> **DATA TO EXAMINE**
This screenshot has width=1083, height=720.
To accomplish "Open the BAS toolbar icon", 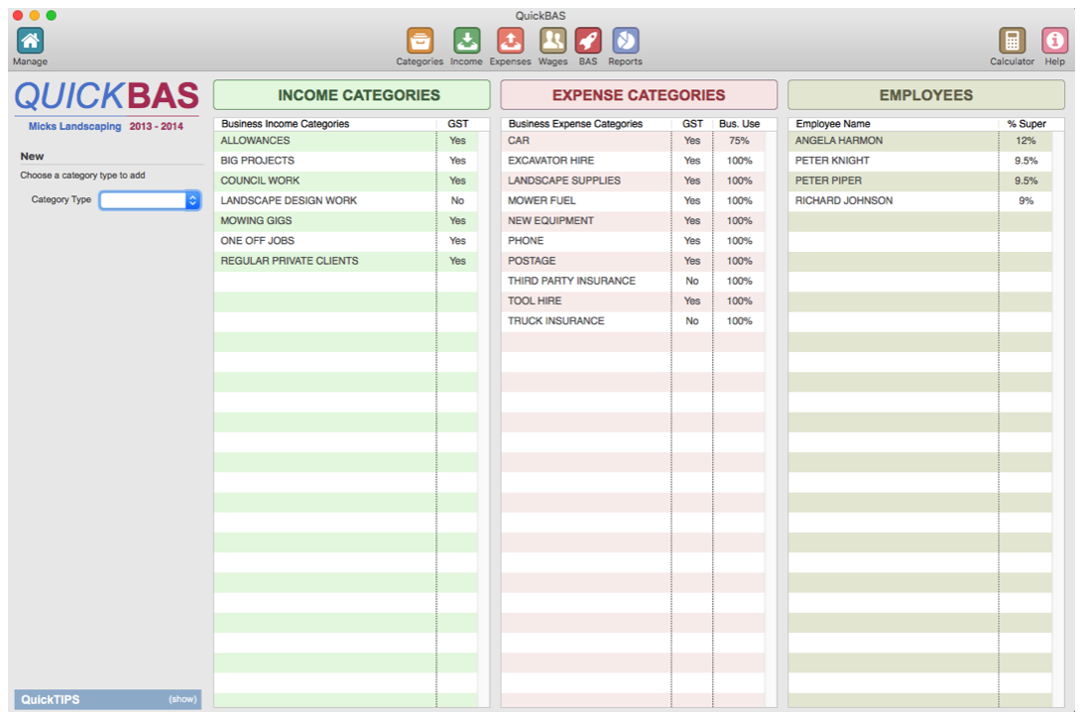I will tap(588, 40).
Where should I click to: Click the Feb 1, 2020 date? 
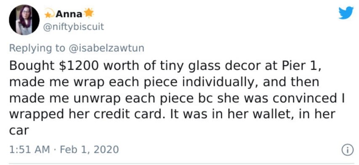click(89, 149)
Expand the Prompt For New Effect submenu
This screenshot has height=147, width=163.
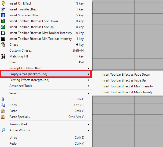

> **WHAT TO WORK ON**
Only the lines between the one containing "Where should I" and the last line of the listing above, both included, should be written out, exactly and without pictures.

> **RESPONSE BELOW**
Where should I click to: Click the Feb 1, 2020 date? 
click(89, 149)
Expand the Prompt For New Effect submenu
This screenshot has height=147, width=163.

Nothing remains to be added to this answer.